And what had we decided? Oh,
a great number of things – this was
the problem, this out-stretching
of our wills past time and the very skin
that should keep us well-enough
informed of ideas like limits.
If only we had not evolved past
the days of ideas: action
was what mattered, everything
else just cloud and waiting, and we
were done with waiting.
Some ideas hung around like ghosts
or model homes, unsubstantial things
that we assumed were real or else
were always this light and fragile.
One was revolution. Another was
justice. We wore them like the robes
of kings we had never seen except
in great myths and we sung their
liturgies as if we knew exactly
what we meant but at the end of the day
only our throats were sore: the blood
was still threading the course of our
bodies, the bones were yet intact,
and our homes shown like lacquered
paper, glowing warm and incandescent.
Nothing was lost except for what we
had not lost. And that, too, was gone.
Tomorrow we will be angry – or how
could we remain so few seconds before
every exhalation? We will pretend to live
in brighter days where ideas enfleshed
the spare forests we will devastate
in our quiet studies and we will call
our imagination passion, and later,
the most important attempt of all.
And in a magnificent frenzy of every
tension scraping its plate with every
other brittle mockup of emotion
we will strive and yearn and finally
beneath the stars we still see through
our own putrefaction we will climax
and fall asleep.
Tim...is this about me? Twenty-somethings? Generation Twitter?
ReplyDeleteI struggled with the "we" in this poem, but mostly because I struggle with "we" in general. I get preoccupied with identifying who the "we" is. It also reminds me of married couples who always speak in "we." I am probably stuck in memoir mire, but I always want more identification on who is part of the "we" and if it's fair to have one source be the voice for a larger group. Is it fair to damn and be damned at the same time?

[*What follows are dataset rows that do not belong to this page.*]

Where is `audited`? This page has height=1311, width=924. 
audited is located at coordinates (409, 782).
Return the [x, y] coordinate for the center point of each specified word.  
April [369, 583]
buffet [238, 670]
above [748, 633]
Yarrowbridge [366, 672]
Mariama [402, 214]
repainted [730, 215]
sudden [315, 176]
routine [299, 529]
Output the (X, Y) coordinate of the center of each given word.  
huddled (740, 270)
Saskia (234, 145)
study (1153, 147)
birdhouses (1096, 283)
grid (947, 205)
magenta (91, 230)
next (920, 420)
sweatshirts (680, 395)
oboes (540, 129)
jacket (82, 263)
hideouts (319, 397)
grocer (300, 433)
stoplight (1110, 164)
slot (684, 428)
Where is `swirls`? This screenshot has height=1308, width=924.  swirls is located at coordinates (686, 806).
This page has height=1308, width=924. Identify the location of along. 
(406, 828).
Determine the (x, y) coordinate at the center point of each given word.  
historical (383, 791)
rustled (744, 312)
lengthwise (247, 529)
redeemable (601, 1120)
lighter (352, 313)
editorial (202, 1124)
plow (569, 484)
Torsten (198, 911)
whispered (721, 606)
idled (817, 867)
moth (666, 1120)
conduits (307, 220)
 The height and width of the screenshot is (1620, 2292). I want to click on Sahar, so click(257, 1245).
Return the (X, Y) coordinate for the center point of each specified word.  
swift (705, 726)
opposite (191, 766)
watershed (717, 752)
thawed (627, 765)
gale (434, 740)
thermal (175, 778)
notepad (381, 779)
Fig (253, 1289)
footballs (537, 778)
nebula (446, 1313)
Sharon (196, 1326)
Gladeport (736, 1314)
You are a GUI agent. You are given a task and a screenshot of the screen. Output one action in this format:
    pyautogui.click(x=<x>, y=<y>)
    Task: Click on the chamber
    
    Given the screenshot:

In your poem, I am concerned over the "we" because there's an accusation in the poem, there's judgment. So is it you and the reader? Is it everyone? These are probably unfair questions to ask, but it's what is tripping me on this poem.
There's really beautiful writing in this poem. I like how you introduce the concepts of creation and destruction in many of the same lines: "where ideas enfleshed the spare forest we will devastate in our quiet studies and we will call our imagination.." My favorite part is in the second stanza, starting from "We wore them like the robes..." Really beautiful sentences and images that seem to bleed into each other.
Sorry for this rambling and mostly unhelpful comment.
Nina, thanks for these comments. Great questions all around (I don't think there really Are unfair questions from a serious reader, so no worries there).
ReplyDeleteI think the plural, all-encompassing pronoun is something I picked up from Ashberry and something I have time and again experimented with. For me, I often find it suggesting an inclusiveness that is theoretically impersonal and holistic, but in practice can become rather intimate in tying the reader and writer together. I think it also aids in creating the kind of nostalgia and angst this poem comes from, but in reality I think "Fin de siecle" which I posted after is more of what I was going for - this poem became a bit too accusatory and a bit less self-implicating.
I think one can damn and be damned at the same time, and that is a lot of what I am going for here - almost a chronicling of cultural failure within which I am a part.
I think there is a quieter, sadder poem here than the one I wrote, and I agree with what you said in our conversation yesterday that I should look into deflection as a more emotive technique. Thanks for the thoughts and comments - they were really helpful and I will certainly be putting them to use in the next draft.